3. Tenders/Quotations: All tenders are open for acceptance not for more than 30 days from the date thereof unless otherwise stated and any other given in respect of a tender accepted by the company in writing. Items marked ‘ex-stock’ are quoted for subject to being unsold upon receipt of order. All quotations/tenders are made on the understanding that goods will be charged at prices ruing at the date of despatch. Where an order is for a quantity less than that quoted for or where delivery is required in instalments smaller than those specified in quotations prices may be subject to an increase.
4. Special Parts: No responsibility whatsoever can be accepted for goods with special dimensions unless a detailed drawing of such components is provided by the buyer at the enquiry stage. Should such drawing be provided and production errors occur the company will accept no liability other than such rights as are granted pursuant to the company’s conditions of sale.

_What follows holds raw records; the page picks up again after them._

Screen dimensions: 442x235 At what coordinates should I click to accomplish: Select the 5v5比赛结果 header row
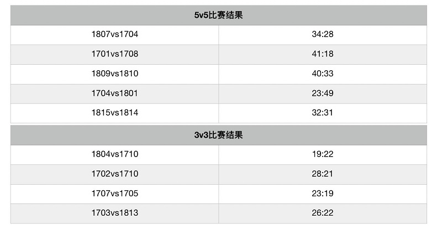coord(218,15)
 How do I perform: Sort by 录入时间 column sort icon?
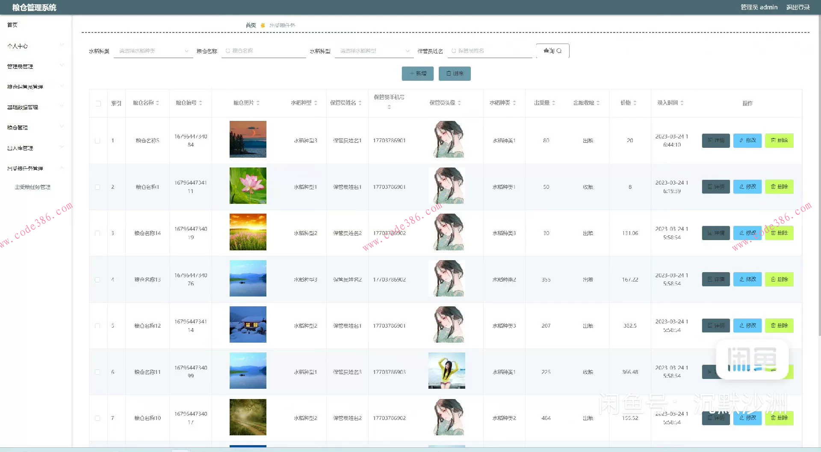click(682, 103)
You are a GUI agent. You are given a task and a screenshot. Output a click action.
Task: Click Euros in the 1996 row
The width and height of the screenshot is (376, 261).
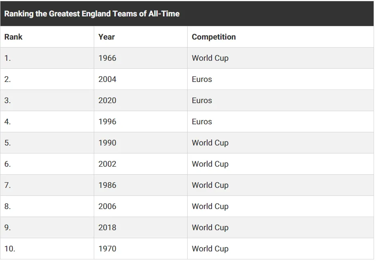[202, 122]
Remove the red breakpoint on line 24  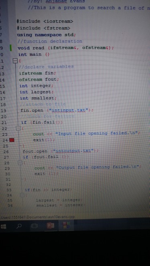click(12, 140)
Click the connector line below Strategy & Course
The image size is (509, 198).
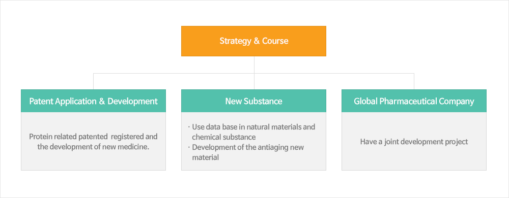tap(254, 64)
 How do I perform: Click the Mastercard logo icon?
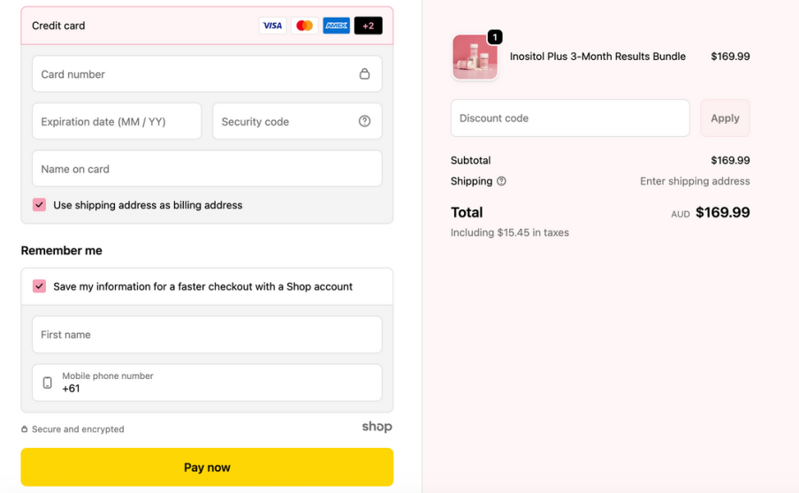pyautogui.click(x=305, y=26)
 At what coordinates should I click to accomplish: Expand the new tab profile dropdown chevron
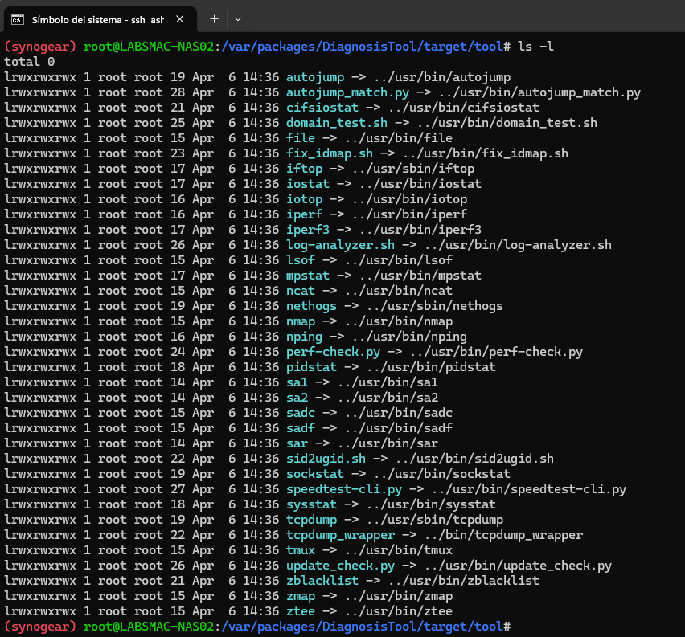coord(238,18)
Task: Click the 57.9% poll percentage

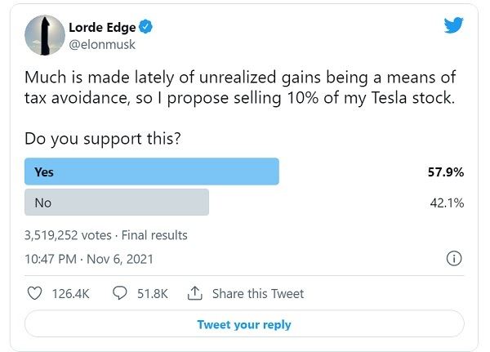Action: tap(445, 172)
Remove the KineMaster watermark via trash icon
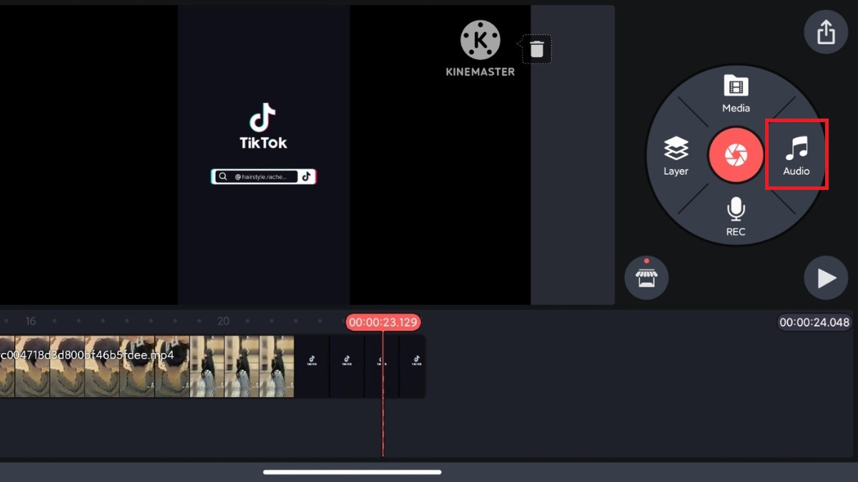The image size is (858, 482). click(x=537, y=49)
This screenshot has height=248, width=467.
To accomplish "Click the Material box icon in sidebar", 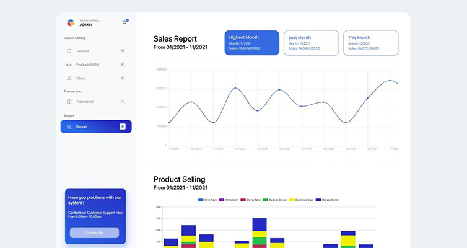I will [x=69, y=50].

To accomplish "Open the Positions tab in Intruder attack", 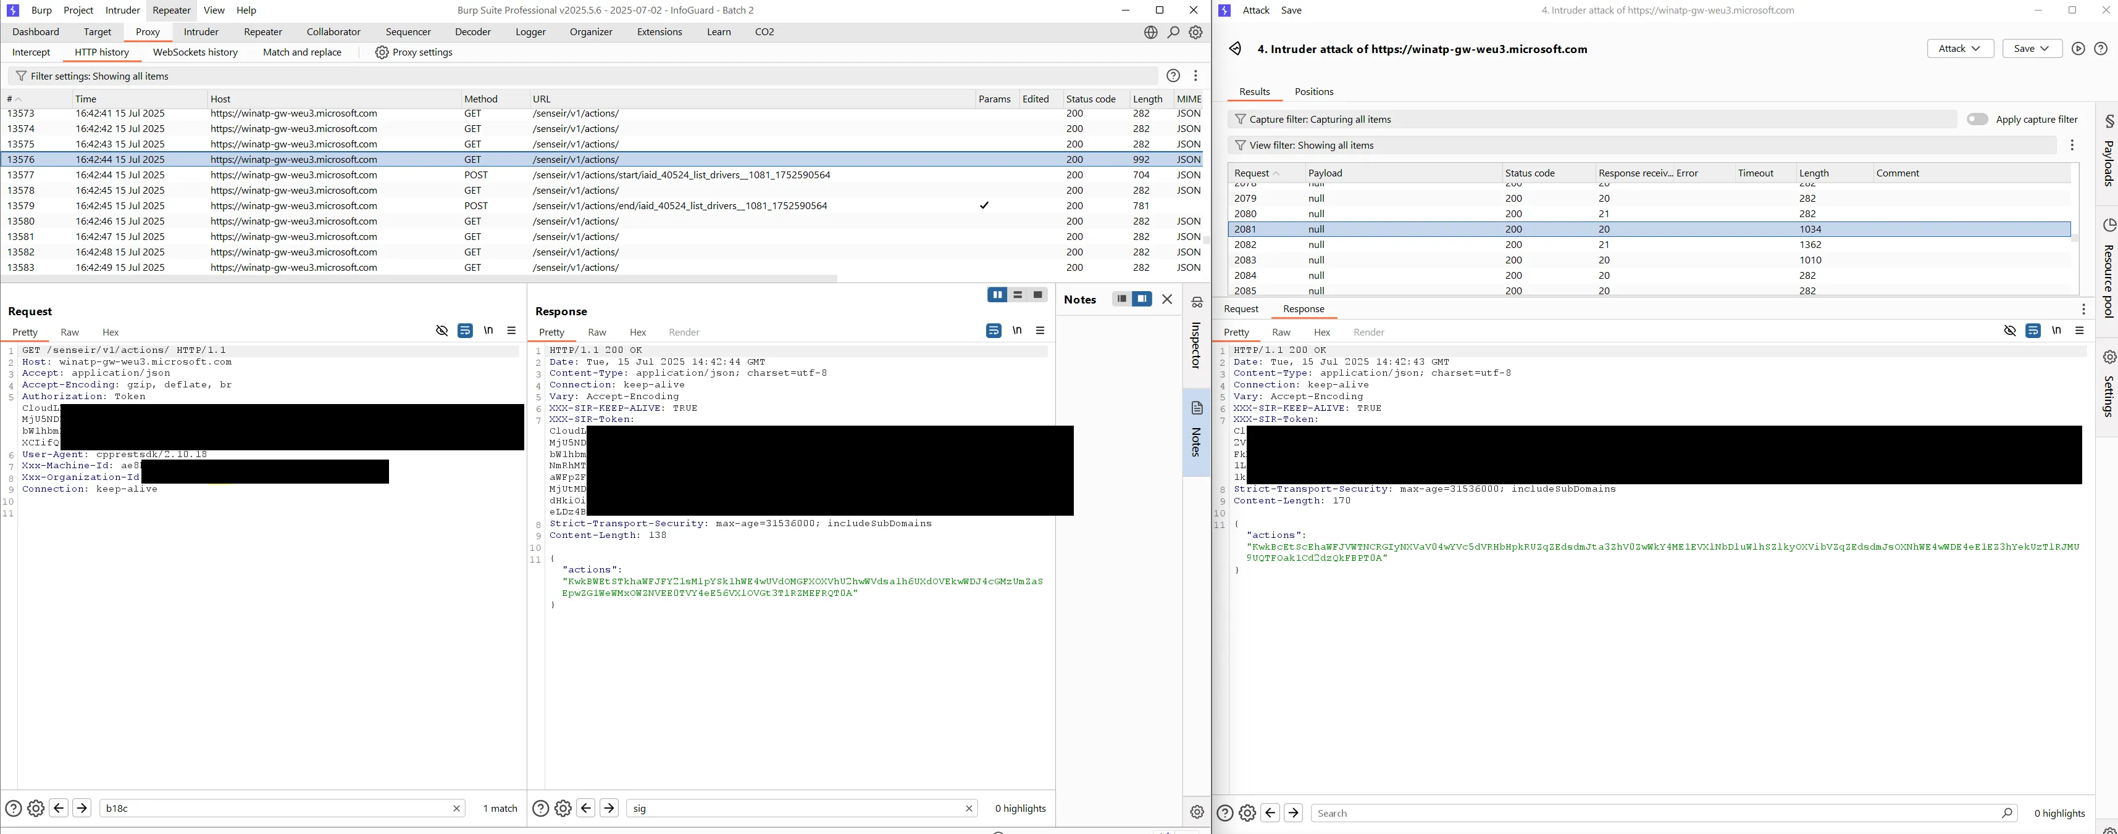I will click(1313, 91).
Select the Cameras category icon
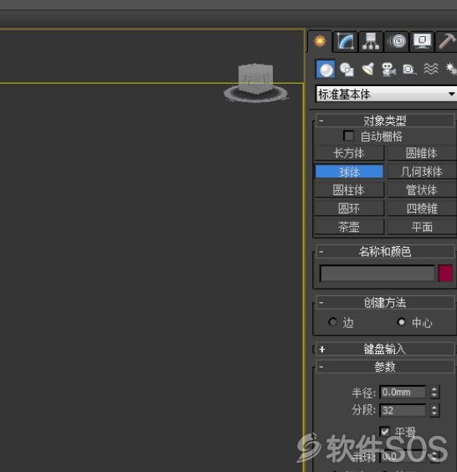 [388, 69]
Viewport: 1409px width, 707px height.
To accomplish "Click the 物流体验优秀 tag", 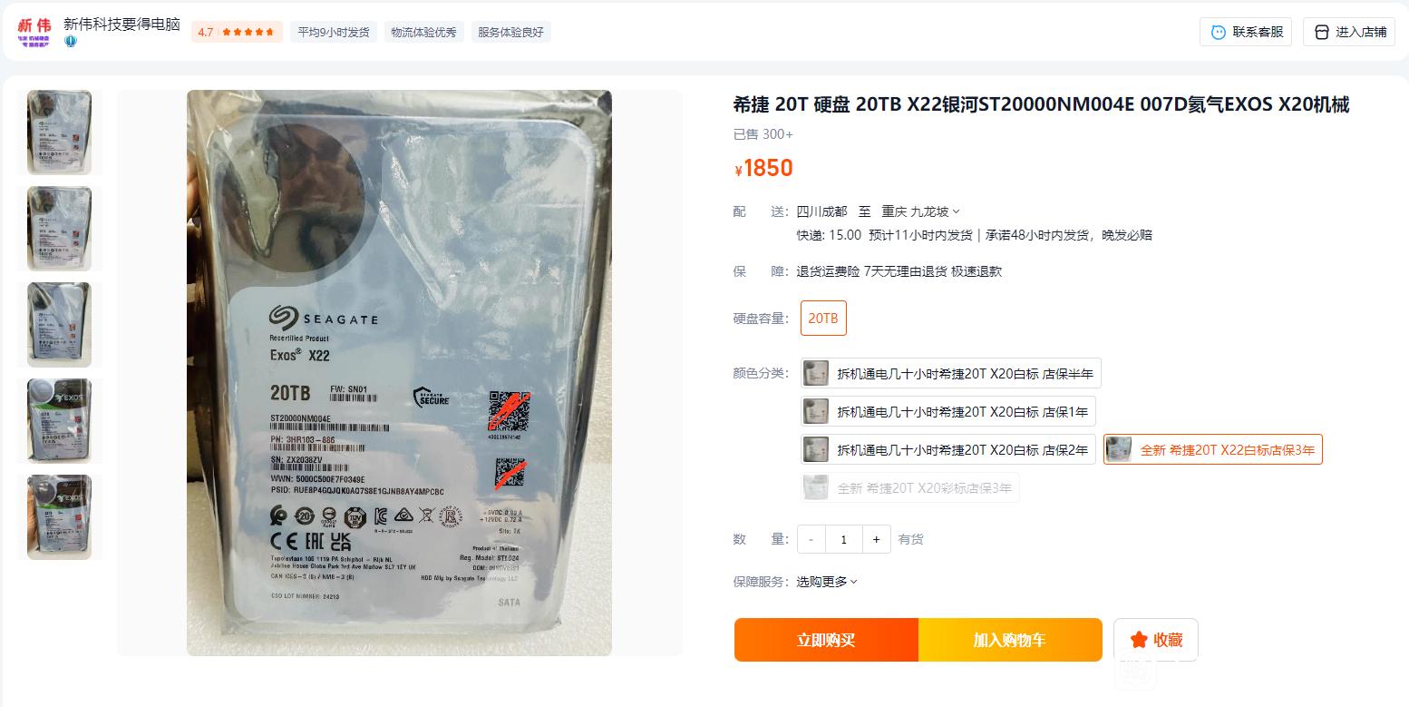I will (x=423, y=32).
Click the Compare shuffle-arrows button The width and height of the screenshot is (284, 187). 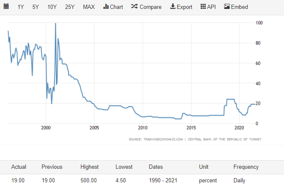tap(146, 7)
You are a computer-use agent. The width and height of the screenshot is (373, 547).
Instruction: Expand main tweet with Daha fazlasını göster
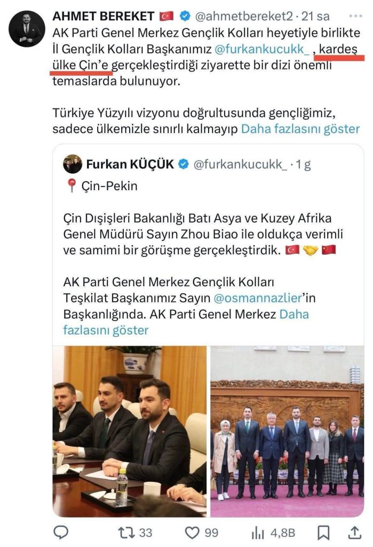(x=300, y=129)
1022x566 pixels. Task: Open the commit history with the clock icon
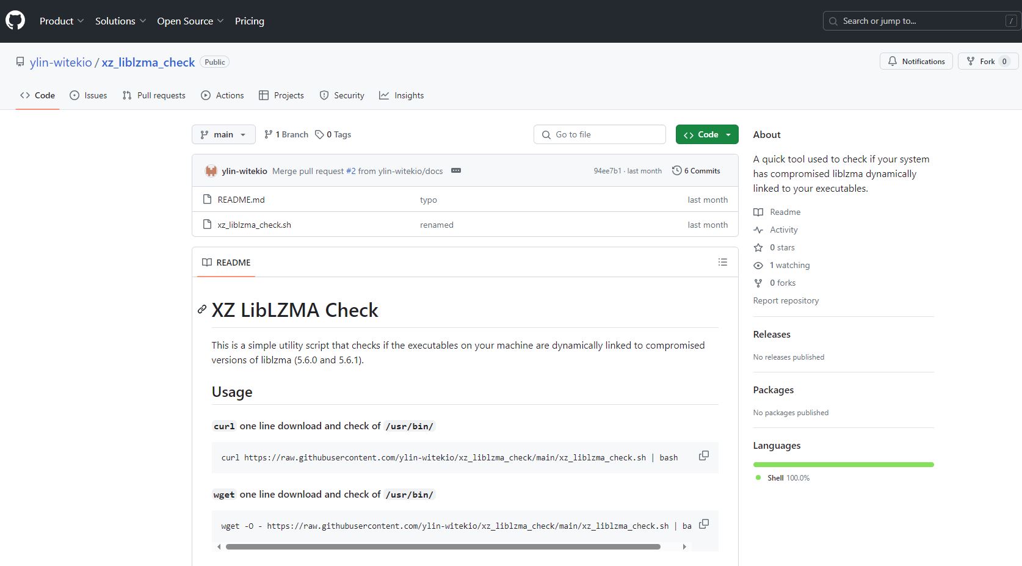click(x=676, y=170)
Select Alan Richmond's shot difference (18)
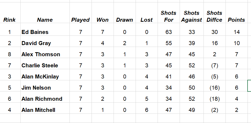The width and height of the screenshot is (251, 123). [x=214, y=99]
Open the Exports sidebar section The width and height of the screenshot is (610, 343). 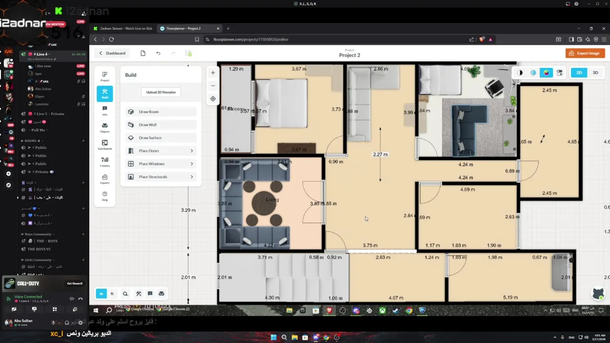pyautogui.click(x=105, y=179)
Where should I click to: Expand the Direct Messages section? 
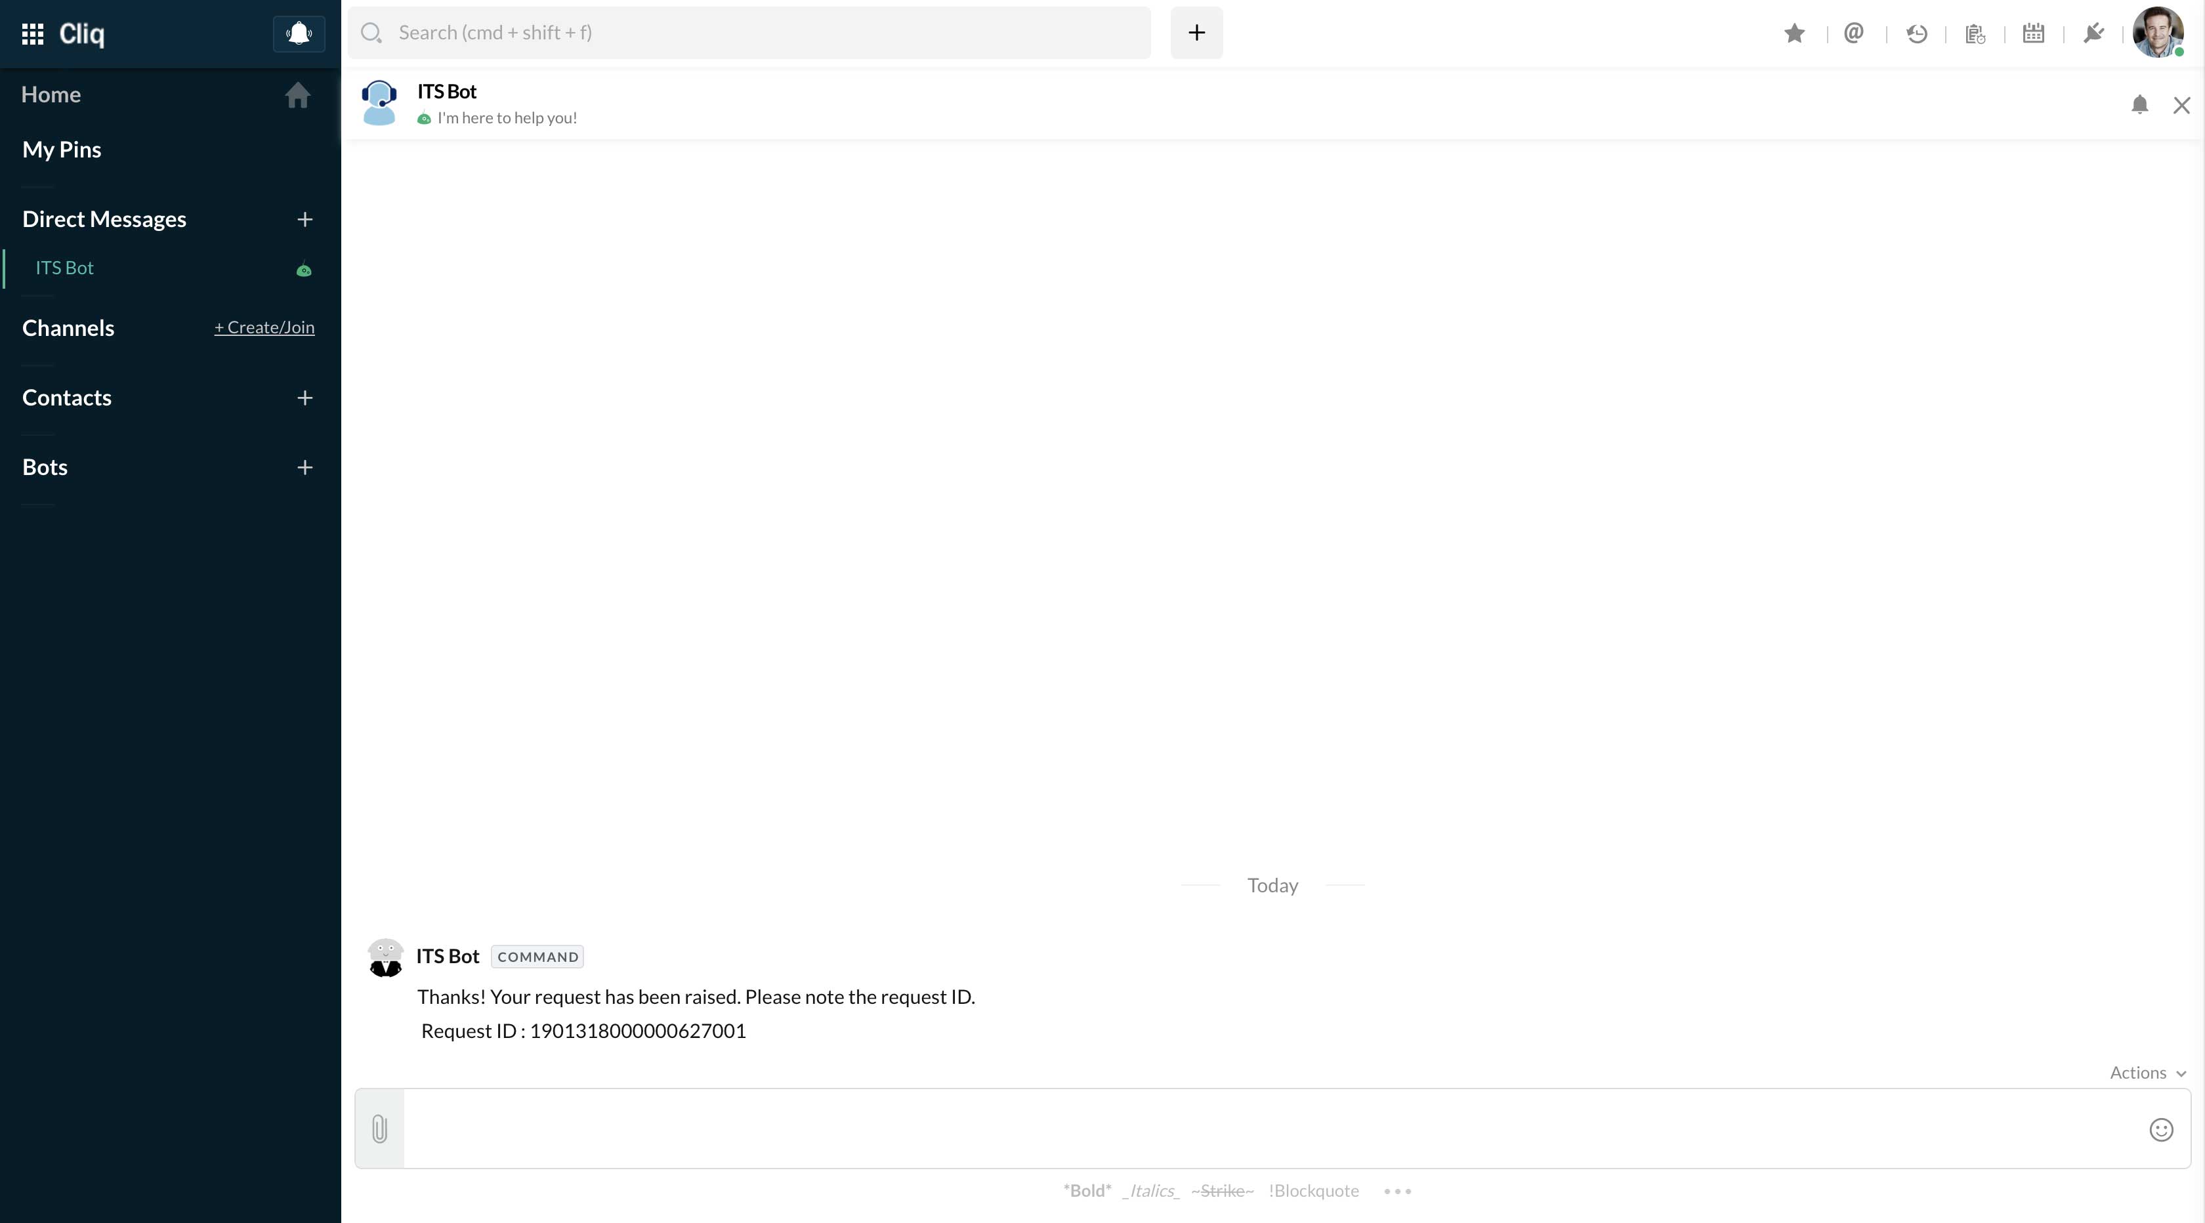(302, 218)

5. Protective finishes including Zinc Plating. The company will undertake to supply fastenings/forgings within a protective coating at the request of the buyer but such process shall be considered to be a modification and shall absolve the company from all warranties except where the plating process has been carried out by the manufacturer, whose normal trading conditions shall then apply.
a)Plated Finishes: No plating process will guarantee completely the freedom from hydrogen embrittlement. Therefore we cannot be held liable for any loss or damage which occurs as a result of product failure caused by hydrogen embrittlement.
6. Schedule Orders: A scheduled order (i.e. an order called for delivery spread over a specified period) shall constitute unqualified authority for stocktaking and shall define the buyers liability scheduling of an order shall permit the company to complete delivery of the whole order within six months from receipt except by mutual agreement between the company and the buyer. In the case of an order to be delivered in instalments ex delivery should be deemed to constitute a separate contract for the purpose of payment therefore, payment within the company’s conditions of sale shall be a condition precedent to any further delivery.
7.Cancellation: Cancellation of orders for specials or goods specially obtained will not be accepted. Cancellation of orders and return of goods to stock can be accepted on the basis of a 20% handling charge at the company’s discretion in all such cases, the company’s decision shall be final.
a) Orders for special goods will only be accepted in writing
8. Delivery: Any date or period for delivery or any rate of delivery sated in the agreement is intended by the company and accepted by the buyer as being an estimate only not giving rise to contractual obligations. The buyer shall not be entitled to rescind the agreement or reject any goods or claim damages on account of delay unless the company fails to make delivery within a reasonable time having regard to all the circumstances including matters referred to in condition 10. The company shall not in any event by liable for any special consequential or indirect loss or damage (including but without limitations any loss of or in respect of profit or wages or overheads) suffered by the buyer as a result of any delay in or failure of delivery.
9. 1) Delivery shall be deemed to be effective and risk in the goods shall pass as follows
a) In the case of goods to be collected by the buyer or the buyer’s agent when the goods in question are loaded on to the vehicle collecting them;
b) In all other cases when the goods in question are unloaded at the address nominated by the buyer or buyees agents for delivery
9. 2) Title in the goods shall remain in the company and shall not pass to the buyer until the company has received not only the price of the goods the subject of the immediate contract but all other sums due to the company on all contracts.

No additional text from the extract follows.